Records to use.
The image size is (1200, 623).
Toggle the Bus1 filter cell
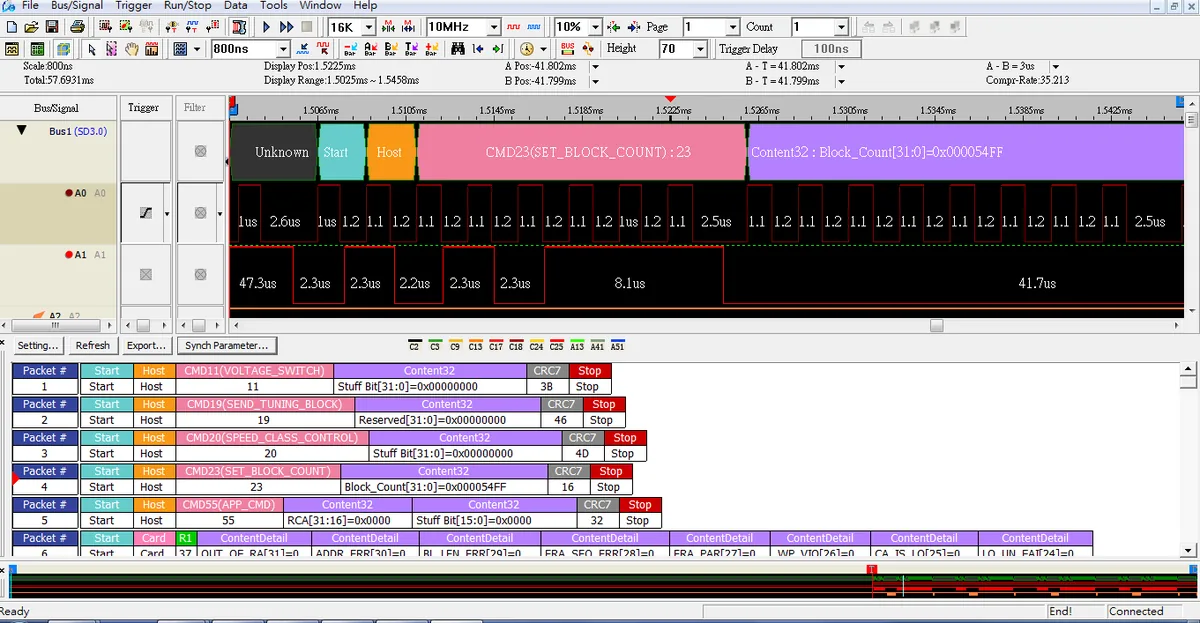tap(200, 151)
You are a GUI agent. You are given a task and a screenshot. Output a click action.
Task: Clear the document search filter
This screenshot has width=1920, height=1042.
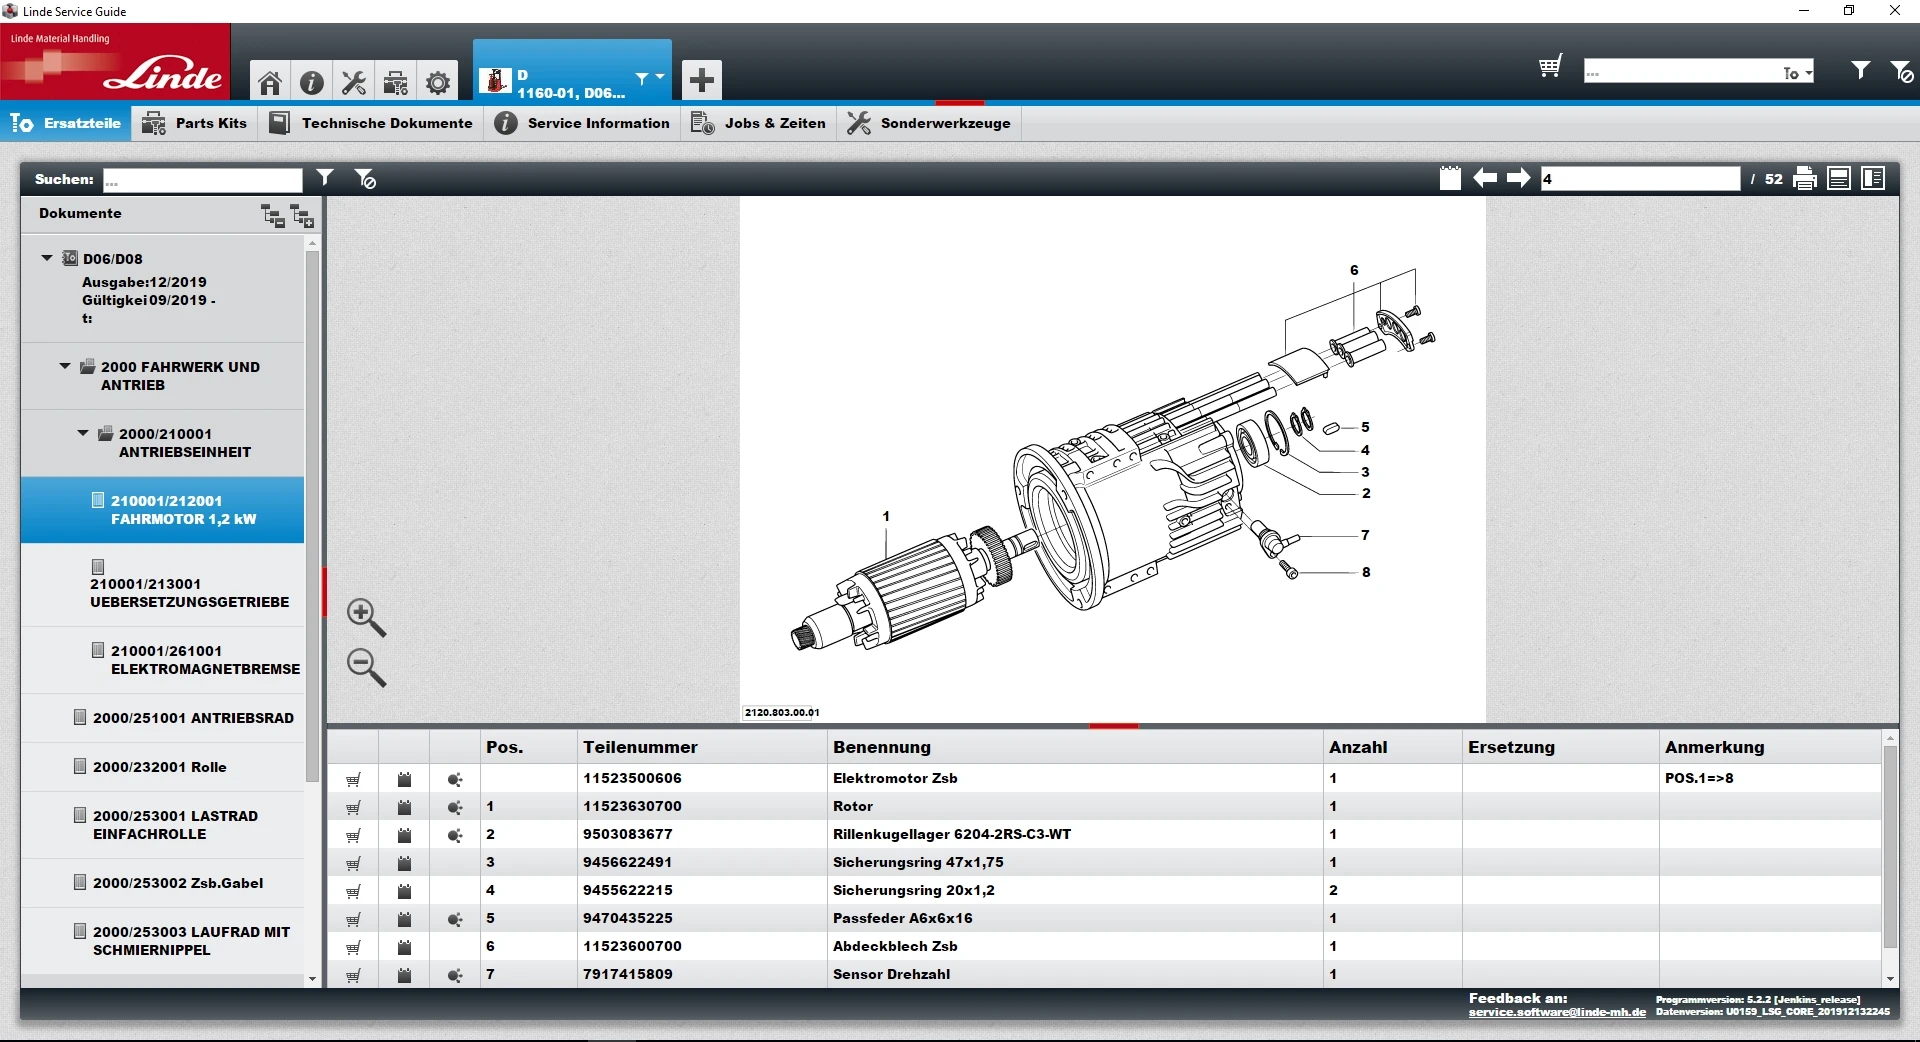366,179
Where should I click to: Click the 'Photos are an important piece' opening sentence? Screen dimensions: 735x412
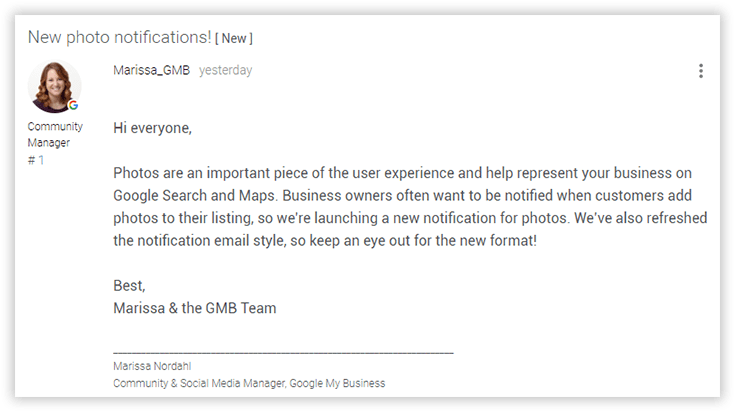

What to work on. Reproduce the lines above word for word, leaving out the pictures.

Task answer.
The image size is (1200, 623).
Toggle the Bus1 filter cell
tap(200, 151)
You are a GUI agent. You are given a task and a screenshot. Output a click action.
Task: Clear the document search filter
This screenshot has width=1920, height=1042.
366,179
Where should I click to: Click the 'Photos are an important piece' opening sentence? Screen dimensions: 735x412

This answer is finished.